_Activity_:
Set down each entry exactly as it stands, without altering a single character.

++++++++++++++++++++

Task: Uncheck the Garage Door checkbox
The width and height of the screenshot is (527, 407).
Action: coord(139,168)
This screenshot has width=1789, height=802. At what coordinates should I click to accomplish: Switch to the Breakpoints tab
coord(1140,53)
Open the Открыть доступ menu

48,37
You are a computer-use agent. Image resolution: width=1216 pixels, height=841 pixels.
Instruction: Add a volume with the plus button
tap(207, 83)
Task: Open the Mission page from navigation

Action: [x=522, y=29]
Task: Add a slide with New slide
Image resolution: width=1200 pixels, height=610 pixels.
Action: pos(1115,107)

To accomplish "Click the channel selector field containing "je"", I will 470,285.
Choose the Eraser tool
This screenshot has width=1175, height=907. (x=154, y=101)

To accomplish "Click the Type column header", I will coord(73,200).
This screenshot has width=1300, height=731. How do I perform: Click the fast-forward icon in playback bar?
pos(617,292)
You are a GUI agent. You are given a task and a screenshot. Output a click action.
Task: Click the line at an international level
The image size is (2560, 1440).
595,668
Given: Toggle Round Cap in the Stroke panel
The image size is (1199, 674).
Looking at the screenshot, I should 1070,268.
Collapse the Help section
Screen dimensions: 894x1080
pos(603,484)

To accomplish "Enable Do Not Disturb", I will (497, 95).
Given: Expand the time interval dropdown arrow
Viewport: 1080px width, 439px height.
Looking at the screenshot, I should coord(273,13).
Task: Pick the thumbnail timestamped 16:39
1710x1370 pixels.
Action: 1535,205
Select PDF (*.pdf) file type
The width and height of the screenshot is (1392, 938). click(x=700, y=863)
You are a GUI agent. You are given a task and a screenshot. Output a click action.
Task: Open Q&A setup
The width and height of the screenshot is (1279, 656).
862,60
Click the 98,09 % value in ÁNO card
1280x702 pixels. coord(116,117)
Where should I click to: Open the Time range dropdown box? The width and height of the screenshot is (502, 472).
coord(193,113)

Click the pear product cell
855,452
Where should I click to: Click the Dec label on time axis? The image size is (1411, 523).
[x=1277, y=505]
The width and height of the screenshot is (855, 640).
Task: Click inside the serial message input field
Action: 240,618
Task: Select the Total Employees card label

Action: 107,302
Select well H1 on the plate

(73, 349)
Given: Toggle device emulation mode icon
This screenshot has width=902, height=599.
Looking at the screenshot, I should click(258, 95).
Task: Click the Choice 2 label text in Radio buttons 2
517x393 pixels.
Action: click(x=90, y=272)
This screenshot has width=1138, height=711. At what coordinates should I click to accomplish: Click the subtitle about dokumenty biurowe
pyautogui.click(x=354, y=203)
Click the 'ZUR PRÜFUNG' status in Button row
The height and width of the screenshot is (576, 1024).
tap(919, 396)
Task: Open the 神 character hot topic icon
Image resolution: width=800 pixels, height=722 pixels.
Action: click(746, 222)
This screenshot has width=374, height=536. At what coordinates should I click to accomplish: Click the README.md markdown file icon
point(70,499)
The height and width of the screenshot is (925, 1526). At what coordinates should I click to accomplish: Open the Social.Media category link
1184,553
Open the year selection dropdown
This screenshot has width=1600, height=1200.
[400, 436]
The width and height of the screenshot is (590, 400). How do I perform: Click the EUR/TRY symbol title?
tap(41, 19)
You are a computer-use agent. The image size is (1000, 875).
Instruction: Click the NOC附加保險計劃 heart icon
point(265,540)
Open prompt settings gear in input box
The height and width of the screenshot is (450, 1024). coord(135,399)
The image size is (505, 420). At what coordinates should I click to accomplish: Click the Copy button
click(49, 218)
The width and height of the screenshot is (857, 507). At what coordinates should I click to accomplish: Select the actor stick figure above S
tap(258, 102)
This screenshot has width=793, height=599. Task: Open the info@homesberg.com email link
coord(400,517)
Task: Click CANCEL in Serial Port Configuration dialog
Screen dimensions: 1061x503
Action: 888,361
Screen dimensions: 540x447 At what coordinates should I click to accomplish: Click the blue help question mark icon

++++++++++++++++++++

_Output_:
Task: Uncheck the Garage Door checkbox
The width and height of the screenshot is (527, 407).
Action: coord(139,168)
This screenshot has width=1789, height=802. At what coordinates should I click to accomplish: Switch to the Breakpoints tab
coord(1140,53)
Open the Открыть доступ menu

48,37
You are a computer-use agent. Image resolution: width=1216 pixels, height=841 pixels.
Instruction: Add a volume with the plus button
tap(207, 83)
Task: Open the Mission page from navigation

Action: [x=522, y=29]
Task: Add a slide with New slide
Image resolution: width=1200 pixels, height=610 pixels.
Action: pos(1115,107)

To accomplish "Click the channel selector field containing "je"", I will 470,285.
Choose the Eraser tool
This screenshot has width=1175, height=907. (x=154, y=101)

To accomplish "Click the Type column header", I will coord(73,200).
This screenshot has width=1300, height=731. How do I perform: Click the fast-forward icon in playback bar?
pos(617,292)
You are a GUI agent. You are given a task and a screenshot. Output a click action.
Task: Click the line at an international level
The image size is (2560, 1440).
595,668
Given: Toggle Round Cap in the Stroke panel
The image size is (1199, 674).
Looking at the screenshot, I should 1070,268.
Collapse the Help section
Screen dimensions: 894x1080
pos(603,484)

To accomplish "Enable Do Not Disturb", I will (497, 95).
Given: Expand the time interval dropdown arrow
Viewport: 1080px width, 439px height.
Looking at the screenshot, I should coord(273,13).
Task: Pick the thumbnail timestamped 16:39
1710x1370 pixels.
Action: 1535,205
Select PDF (*.pdf) file type
The width and height of the screenshot is (1392, 938). click(x=700, y=863)
You are a GUI agent. You are given a task and a screenshot. Output a click action.
Task: Open Q&A setup
The width and height of the screenshot is (1279, 656).
862,60
Click the 98,09 % value in ÁNO card
1280x702 pixels. coord(116,117)
Where should I click to: Open the Time range dropdown box? The width and height of the screenshot is (502, 472).
coord(193,113)

Click the pear product cell
855,452
Where should I click to: Click the Dec label on time axis? The image size is (1411, 523).
[x=1277, y=505]
The width and height of the screenshot is (855, 640).
Task: Click inside the serial message input field
Action: 240,618
Task: Select the Total Employees card label

Action: 107,302
Select well H1 on the plate

(73, 349)
Given: Toggle device emulation mode icon
This screenshot has width=902, height=599.
Looking at the screenshot, I should click(258, 95).
Task: Click the Choice 2 label text in Radio buttons 2
517x393 pixels.
Action: click(x=90, y=272)
This screenshot has width=1138, height=711. At what coordinates should I click to accomplish: Click the subtitle about dokumenty biurowe
pyautogui.click(x=354, y=203)
Click the 'ZUR PRÜFUNG' status in Button row
The height and width of the screenshot is (576, 1024).
tap(919, 396)
Task: Open the 神 character hot topic icon
Image resolution: width=800 pixels, height=722 pixels.
Action: click(746, 222)
This screenshot has width=374, height=536. At what coordinates should I click to accomplish: Click the README.md markdown file icon
point(70,499)
The height and width of the screenshot is (925, 1526). At what coordinates should I click to accomplish: Open the Social.Media category link
1184,553
Open the year selection dropdown
This screenshot has width=1600, height=1200.
[400, 436]
The width and height of the screenshot is (590, 400). How do I perform: Click the EUR/TRY symbol title?
tap(41, 19)
You are a computer-use agent. The image size is (1000, 875).
Instruction: Click the NOC附加保險計劃 heart icon
point(265,540)
Open prompt settings gear in input box
The height and width of the screenshot is (450, 1024). coord(135,399)
The image size is (505, 420). At what coordinates should I click to accomplish: Click the Copy button
click(49, 218)
The width and height of the screenshot is (857, 507). At what coordinates should I click to accomplish: Select the actor stick figure above S
tap(258, 102)
This screenshot has width=793, height=599. Task: Open the info@homesberg.com email link
coord(400,517)
Task: Click CANCEL in Serial Port Configuration dialog
Screen dimensions: 1061x503
Action: 888,361
Screen dimensions: 540x447 At what coordinates should I click to accomplish: Click the blue help question mark icon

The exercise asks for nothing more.